- _EXERCISE GOAL_:
For this exercise, restate the data below with no change at all.

SUPPLIED DATA Start Marker

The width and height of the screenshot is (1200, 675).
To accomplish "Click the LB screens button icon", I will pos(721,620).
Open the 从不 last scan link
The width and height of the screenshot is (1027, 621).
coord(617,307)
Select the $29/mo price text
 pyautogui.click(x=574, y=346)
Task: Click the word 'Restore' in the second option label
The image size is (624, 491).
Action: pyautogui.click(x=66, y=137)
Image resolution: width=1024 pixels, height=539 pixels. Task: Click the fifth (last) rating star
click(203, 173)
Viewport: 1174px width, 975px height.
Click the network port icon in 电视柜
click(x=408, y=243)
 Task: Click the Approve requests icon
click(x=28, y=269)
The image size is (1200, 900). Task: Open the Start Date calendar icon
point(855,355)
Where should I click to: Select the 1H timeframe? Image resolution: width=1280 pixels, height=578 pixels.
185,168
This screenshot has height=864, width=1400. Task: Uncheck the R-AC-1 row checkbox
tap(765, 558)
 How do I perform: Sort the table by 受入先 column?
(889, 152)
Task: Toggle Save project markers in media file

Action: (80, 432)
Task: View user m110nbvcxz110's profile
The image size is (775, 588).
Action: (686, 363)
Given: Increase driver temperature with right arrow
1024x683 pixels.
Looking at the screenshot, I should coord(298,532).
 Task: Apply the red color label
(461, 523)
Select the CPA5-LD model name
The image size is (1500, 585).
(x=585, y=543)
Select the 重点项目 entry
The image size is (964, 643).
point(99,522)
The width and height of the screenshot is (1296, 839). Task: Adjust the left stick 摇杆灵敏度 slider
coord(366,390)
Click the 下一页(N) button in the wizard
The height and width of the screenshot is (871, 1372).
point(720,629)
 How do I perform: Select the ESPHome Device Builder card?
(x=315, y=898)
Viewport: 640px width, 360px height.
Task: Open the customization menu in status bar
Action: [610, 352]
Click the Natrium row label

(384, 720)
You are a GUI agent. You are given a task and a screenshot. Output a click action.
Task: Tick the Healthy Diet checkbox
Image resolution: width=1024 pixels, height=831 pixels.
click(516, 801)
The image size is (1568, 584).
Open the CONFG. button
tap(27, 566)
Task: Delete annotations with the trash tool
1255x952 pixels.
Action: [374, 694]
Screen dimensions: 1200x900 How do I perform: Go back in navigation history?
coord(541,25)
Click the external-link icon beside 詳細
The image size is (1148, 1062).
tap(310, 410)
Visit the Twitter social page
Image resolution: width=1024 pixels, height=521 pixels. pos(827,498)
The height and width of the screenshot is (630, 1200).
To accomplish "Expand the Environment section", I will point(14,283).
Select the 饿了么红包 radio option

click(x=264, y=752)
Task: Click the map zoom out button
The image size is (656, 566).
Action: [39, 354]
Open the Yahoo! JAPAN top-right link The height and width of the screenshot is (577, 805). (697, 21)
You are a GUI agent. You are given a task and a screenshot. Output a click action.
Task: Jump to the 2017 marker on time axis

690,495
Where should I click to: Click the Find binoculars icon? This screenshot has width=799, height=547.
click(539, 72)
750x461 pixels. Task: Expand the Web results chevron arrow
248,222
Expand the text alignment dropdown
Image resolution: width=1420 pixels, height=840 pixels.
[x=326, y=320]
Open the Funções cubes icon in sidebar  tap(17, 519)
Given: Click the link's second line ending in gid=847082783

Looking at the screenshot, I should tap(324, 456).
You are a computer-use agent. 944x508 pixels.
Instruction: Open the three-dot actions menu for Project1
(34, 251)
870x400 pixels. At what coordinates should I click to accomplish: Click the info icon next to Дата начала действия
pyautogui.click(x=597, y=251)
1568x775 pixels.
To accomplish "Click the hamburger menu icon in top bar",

SUPPLIED DATA End Marker

- _FINISHED TASK_:
The width and height of the screenshot is (1200, 675).
To accomplish "Click the LB screens button icon", I will pos(721,620).
Open the 从不 last scan link
The width and height of the screenshot is (1027, 621).
coord(617,307)
Select the $29/mo price text
 pyautogui.click(x=574, y=346)
Task: Click the word 'Restore' in the second option label
The image size is (624, 491).
Action: pyautogui.click(x=66, y=137)
Image resolution: width=1024 pixels, height=539 pixels. Task: Click the fifth (last) rating star
click(203, 173)
Viewport: 1174px width, 975px height.
Click the network port icon in 电视柜
click(x=408, y=243)
 Task: Click the Approve requests icon
click(x=28, y=269)
The image size is (1200, 900). Task: Open the Start Date calendar icon
point(855,355)
Where should I click to: Select the 1H timeframe? Image resolution: width=1280 pixels, height=578 pixels.
185,168
This screenshot has height=864, width=1400. Task: Uncheck the R-AC-1 row checkbox
tap(765, 558)
 How do I perform: Sort the table by 受入先 column?
(889, 152)
Task: Toggle Save project markers in media file

Action: (80, 432)
Task: View user m110nbvcxz110's profile
The image size is (775, 588).
Action: (686, 363)
Given: Increase driver temperature with right arrow
1024x683 pixels.
Looking at the screenshot, I should coord(298,532).
 Task: Apply the red color label
(461, 523)
Select the CPA5-LD model name
The image size is (1500, 585).
(x=585, y=543)
Select the 重点项目 entry
The image size is (964, 643).
point(99,522)
The width and height of the screenshot is (1296, 839). Task: Adjust the left stick 摇杆灵敏度 slider
coord(366,390)
Click the 下一页(N) button in the wizard
The height and width of the screenshot is (871, 1372).
point(720,629)
 How do I perform: Select the ESPHome Device Builder card?
(x=315, y=898)
Viewport: 640px width, 360px height.
Task: Open the customization menu in status bar
Action: [610, 352]
Click the Natrium row label

(384, 720)
You are a GUI agent. You are given a task and a screenshot. Output a click action.
Task: Tick the Healthy Diet checkbox
Image resolution: width=1024 pixels, height=831 pixels.
click(516, 801)
The image size is (1568, 584).
Open the CONFG. button
tap(27, 566)
Task: Delete annotations with the trash tool
1255x952 pixels.
Action: [374, 694]
Screen dimensions: 1200x900 How do I perform: Go back in navigation history?
coord(541,25)
Click the external-link icon beside 詳細
The image size is (1148, 1062).
tap(310, 410)
Visit the Twitter social page
Image resolution: width=1024 pixels, height=521 pixels. pos(827,498)
The height and width of the screenshot is (630, 1200).
To accomplish "Expand the Environment section", I will point(14,283).
Select the 饿了么红包 radio option

click(x=264, y=752)
Task: Click the map zoom out button
The image size is (656, 566).
Action: [39, 354]
Open the Yahoo! JAPAN top-right link The height and width of the screenshot is (577, 805). (697, 21)
You are a GUI agent. You are given a task and a screenshot. Output a click action.
Task: Jump to the 2017 marker on time axis

690,495
Where should I click to: Click the Find binoculars icon? This screenshot has width=799, height=547.
click(539, 72)
750x461 pixels. Task: Expand the Web results chevron arrow
248,222
Expand the text alignment dropdown
Image resolution: width=1420 pixels, height=840 pixels.
[x=326, y=320]
Open the Funções cubes icon in sidebar  tap(17, 519)
Given: Click the link's second line ending in gid=847082783

Looking at the screenshot, I should tap(324, 456).
You are a computer-use agent. 944x508 pixels.
Instruction: Open the three-dot actions menu for Project1
(34, 251)
870x400 pixels. At what coordinates should I click to accomplish: Click the info icon next to Дата начала действия
pyautogui.click(x=597, y=251)
1568x775 pixels.
To accomplish "Click the hamburger menu icon in top bar",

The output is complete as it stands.